» **Prompt**:
In the AquaIris article below, turn the paragraph that opens "In answer to the ever-intensifying global water crisis" into a short bulleted list that keeps its main facts.

» **Excerpted text**:
·····
In answer to the ever-intensifying global water crisis, industrial designer Talia Radford has created the AquaIris, an elegant, portable water purifier for developing countries with tropical climates that is simple to use and requires no electricity! How does it work? Contaminated water enters the AquaIris, passes over a removable/re-usable filter, then travels under a layer of ‘converter crystals’ where germicidal UVC rays purify the water molecules as they pass by.
At Inhabitat we believe that great design can change the world for the better and Talia Radford’s AquaIris is a brilliant example of inspired design in the service of an important issue – 1 in 6 people do not have access to safe, clean drinking water. The AquaIris is portable and easy to use; the directions are even printed right on the lanyard. The form, which echos the hexagon — ‘the geometry that water molecules form travelling in pairs within the body’ — is simple, elegant and beautiful enough to be discovered at Cooper-Hewitt.
There is some debate about the science behind the AquaIris. Chatter on Radford’s blog has questioned the ‘converter crystals’ and the proposed effectiveness of UVC purification through/in plastics and/or glass, particularly on cloudy or overcast days.
Regardless, we love the AquaIris. Once the kinks are worked-out we hope to find it in production — and saving lives — soon. We are not alone in our admiration. Like the Contortionist folding bike we brought you earlier, the AquaIris has been shortlisted for a James Dyson Award, a well-deserved honor. Good luck!
·····
» **Supplied information**:
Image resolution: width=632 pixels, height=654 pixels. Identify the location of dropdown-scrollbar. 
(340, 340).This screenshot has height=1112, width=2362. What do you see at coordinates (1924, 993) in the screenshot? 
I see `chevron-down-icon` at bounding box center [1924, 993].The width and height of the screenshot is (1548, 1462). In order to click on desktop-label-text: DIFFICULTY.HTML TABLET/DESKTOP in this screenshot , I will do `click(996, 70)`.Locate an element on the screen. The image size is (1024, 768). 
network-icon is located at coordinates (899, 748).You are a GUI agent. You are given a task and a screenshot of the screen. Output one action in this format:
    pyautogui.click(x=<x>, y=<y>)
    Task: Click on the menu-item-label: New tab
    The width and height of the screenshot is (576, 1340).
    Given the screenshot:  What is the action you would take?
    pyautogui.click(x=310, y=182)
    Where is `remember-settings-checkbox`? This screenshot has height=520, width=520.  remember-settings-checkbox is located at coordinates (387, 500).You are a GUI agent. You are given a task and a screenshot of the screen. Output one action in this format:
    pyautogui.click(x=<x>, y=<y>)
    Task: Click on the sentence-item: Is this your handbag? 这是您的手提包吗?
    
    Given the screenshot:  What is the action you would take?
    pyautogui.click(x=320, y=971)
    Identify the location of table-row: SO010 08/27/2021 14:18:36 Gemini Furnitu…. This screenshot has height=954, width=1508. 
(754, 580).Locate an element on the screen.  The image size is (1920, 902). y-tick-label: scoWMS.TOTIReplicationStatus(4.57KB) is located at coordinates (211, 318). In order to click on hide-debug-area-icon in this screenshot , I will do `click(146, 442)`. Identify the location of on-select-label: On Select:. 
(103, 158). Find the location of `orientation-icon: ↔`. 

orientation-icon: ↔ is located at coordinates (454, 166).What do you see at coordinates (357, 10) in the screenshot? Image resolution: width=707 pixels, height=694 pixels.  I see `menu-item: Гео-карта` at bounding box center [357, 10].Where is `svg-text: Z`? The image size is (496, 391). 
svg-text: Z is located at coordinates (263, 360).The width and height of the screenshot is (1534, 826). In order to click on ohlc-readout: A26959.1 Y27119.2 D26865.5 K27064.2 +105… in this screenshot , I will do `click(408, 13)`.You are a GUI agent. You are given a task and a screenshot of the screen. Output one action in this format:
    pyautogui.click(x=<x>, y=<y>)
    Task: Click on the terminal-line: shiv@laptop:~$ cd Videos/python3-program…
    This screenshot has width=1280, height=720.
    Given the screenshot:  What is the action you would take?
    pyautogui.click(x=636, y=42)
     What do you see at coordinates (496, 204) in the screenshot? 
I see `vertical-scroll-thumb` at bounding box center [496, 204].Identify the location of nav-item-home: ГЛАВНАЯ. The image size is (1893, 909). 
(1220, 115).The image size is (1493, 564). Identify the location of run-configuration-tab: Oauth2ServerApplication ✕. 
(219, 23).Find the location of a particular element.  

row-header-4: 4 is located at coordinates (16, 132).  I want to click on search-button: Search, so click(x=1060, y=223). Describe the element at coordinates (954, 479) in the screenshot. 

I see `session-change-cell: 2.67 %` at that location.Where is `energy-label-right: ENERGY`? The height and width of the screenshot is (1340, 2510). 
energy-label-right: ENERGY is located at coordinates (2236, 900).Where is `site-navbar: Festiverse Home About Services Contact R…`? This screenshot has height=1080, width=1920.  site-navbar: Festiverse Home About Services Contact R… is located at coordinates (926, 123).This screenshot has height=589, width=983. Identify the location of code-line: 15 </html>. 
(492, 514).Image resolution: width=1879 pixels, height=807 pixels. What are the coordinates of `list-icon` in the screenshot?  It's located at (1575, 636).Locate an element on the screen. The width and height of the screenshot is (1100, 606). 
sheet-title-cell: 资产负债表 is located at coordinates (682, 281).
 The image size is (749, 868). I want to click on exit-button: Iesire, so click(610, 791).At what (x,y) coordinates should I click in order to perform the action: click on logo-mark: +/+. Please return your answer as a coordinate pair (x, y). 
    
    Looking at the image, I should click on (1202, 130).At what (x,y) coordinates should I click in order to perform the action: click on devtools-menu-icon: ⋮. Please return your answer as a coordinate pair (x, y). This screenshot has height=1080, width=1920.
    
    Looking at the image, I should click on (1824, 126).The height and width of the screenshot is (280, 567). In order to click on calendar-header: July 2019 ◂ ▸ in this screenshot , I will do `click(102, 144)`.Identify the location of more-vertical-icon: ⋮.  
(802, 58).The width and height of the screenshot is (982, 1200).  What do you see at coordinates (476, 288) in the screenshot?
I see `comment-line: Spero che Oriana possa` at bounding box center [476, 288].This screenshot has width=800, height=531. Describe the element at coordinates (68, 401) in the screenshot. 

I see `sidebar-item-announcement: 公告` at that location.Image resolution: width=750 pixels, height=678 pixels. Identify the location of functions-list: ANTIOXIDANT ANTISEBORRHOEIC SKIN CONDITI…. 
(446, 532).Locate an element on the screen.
·····
» **Response**:
- Industrial designer Talia Radford created the AquaIris in response to the intensifying global water crisis.
- It is an elegant, portable water purifier for developing countries with tropical climates.
- It is simple to use and needs no electricity.
- Contaminated water enters the device and passes over a removable, reusable filter.
- The water then flows under a layer of "converter crystals," where germicidal UVC rays purify it.